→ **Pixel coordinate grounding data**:
"""
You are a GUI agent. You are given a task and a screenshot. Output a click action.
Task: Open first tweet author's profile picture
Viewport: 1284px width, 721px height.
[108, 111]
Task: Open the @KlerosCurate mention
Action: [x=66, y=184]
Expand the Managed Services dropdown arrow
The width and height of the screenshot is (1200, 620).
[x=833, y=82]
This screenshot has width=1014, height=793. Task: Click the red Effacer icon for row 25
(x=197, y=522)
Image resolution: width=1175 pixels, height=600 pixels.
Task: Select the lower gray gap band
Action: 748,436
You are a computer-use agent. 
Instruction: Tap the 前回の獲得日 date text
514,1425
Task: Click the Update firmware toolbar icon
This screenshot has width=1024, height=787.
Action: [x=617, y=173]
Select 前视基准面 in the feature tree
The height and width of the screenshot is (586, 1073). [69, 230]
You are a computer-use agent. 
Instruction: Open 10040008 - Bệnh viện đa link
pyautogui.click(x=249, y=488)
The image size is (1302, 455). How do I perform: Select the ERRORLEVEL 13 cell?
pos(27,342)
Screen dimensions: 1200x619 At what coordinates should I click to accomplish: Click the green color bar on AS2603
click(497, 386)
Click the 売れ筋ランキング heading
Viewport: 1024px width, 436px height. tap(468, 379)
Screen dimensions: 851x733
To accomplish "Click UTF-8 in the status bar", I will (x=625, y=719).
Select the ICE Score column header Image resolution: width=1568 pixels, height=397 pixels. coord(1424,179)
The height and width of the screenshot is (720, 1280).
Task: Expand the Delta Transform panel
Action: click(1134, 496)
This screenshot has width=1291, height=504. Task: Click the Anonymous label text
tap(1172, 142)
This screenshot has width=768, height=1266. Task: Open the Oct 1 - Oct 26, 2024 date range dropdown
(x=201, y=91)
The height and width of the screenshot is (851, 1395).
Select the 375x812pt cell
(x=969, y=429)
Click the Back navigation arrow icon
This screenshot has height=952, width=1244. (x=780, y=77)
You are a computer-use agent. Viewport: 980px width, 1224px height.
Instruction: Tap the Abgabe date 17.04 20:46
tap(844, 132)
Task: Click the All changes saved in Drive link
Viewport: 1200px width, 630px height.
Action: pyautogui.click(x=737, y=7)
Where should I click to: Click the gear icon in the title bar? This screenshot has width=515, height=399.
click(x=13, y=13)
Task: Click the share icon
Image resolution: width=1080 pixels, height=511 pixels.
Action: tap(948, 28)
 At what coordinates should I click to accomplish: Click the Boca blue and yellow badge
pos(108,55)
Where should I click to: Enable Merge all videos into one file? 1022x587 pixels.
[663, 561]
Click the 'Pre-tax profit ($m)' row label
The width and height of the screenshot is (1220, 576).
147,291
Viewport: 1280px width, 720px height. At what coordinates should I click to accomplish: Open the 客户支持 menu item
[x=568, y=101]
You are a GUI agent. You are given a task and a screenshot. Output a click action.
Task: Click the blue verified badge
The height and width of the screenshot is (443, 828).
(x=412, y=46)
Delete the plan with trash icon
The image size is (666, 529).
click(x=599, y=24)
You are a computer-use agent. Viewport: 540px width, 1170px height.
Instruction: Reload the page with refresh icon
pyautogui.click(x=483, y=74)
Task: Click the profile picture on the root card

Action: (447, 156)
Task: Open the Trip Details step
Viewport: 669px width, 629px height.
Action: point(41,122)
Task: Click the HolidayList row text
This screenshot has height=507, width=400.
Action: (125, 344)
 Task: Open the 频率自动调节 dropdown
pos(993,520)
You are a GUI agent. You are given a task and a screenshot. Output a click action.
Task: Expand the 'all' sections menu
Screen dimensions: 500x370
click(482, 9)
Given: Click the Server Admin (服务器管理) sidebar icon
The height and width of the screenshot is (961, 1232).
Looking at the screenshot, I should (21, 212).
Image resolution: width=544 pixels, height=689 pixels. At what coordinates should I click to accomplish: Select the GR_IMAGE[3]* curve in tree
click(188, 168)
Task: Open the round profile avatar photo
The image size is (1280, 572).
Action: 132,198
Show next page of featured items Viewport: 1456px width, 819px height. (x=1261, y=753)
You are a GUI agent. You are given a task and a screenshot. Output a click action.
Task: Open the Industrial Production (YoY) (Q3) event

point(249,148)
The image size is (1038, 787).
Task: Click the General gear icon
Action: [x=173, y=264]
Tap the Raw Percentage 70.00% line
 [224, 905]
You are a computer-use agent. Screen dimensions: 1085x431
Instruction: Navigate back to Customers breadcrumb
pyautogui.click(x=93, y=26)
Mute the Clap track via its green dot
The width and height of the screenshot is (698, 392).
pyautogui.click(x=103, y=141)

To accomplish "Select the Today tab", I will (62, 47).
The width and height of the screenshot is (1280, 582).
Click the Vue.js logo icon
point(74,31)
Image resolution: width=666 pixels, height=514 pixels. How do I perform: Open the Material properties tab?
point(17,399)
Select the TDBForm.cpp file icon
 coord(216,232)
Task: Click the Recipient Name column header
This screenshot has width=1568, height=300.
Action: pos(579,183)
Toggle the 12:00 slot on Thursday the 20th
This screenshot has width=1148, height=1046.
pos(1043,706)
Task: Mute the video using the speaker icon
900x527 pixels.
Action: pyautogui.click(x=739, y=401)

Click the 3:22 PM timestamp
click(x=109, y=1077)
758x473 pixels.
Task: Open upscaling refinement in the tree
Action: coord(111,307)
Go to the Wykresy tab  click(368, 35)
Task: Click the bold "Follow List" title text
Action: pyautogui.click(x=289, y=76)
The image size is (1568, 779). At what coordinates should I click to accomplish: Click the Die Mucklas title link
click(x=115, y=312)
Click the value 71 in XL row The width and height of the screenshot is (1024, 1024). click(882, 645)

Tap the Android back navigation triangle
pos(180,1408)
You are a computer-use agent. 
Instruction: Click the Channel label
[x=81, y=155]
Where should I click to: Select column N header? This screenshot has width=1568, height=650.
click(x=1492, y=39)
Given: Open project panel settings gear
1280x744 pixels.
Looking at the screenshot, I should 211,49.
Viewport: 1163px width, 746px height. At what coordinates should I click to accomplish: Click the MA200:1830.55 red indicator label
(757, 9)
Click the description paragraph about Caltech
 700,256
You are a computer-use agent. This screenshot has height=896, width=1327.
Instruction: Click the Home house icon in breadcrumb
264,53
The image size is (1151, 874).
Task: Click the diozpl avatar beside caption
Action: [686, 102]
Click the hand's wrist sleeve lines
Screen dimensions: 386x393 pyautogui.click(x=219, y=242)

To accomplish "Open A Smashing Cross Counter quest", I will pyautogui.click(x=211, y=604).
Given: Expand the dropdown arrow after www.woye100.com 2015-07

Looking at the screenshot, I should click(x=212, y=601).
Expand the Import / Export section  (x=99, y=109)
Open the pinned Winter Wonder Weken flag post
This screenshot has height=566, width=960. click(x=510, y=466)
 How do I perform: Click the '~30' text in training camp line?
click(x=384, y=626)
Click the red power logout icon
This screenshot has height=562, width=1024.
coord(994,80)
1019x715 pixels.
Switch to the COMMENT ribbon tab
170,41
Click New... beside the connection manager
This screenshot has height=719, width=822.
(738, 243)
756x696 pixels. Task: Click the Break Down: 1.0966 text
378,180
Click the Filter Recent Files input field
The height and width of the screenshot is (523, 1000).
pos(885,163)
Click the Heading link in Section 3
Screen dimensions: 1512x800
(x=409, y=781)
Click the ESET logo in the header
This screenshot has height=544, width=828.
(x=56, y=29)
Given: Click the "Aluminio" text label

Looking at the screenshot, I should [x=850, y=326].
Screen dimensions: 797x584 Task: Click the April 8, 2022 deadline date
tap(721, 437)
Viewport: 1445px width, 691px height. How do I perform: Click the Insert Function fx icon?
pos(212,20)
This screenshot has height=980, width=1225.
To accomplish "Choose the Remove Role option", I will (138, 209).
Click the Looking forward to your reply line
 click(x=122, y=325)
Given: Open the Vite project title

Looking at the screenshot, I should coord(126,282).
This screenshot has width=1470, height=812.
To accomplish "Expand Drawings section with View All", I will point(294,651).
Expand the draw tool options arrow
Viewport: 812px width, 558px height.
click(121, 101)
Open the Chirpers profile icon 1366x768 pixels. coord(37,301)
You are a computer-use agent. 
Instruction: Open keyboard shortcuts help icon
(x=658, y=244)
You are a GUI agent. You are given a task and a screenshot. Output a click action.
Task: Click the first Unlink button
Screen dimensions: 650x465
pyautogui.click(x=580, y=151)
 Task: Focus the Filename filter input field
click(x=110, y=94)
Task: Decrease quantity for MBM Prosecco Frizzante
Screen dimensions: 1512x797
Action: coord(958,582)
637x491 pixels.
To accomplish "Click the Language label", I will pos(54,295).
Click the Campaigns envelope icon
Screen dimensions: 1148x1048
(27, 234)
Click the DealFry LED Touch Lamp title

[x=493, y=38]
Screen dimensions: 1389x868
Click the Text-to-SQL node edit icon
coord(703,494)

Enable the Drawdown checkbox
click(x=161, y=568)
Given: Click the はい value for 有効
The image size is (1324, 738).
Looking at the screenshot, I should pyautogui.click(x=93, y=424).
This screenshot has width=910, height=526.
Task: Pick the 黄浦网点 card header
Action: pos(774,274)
"""
→ **Exercise**: Go back to the data above and please quote exactly, and only, the lines from the line with "Enable the Drawdown checkbox" through its last line.

→ **Answer**:
Enable the Drawdown checkbox
click(x=161, y=568)
Given: Click the はい value for 有効
The image size is (1324, 738).
Looking at the screenshot, I should pyautogui.click(x=93, y=424).
This screenshot has width=910, height=526.
Task: Pick the 黄浦网点 card header
Action: pos(774,274)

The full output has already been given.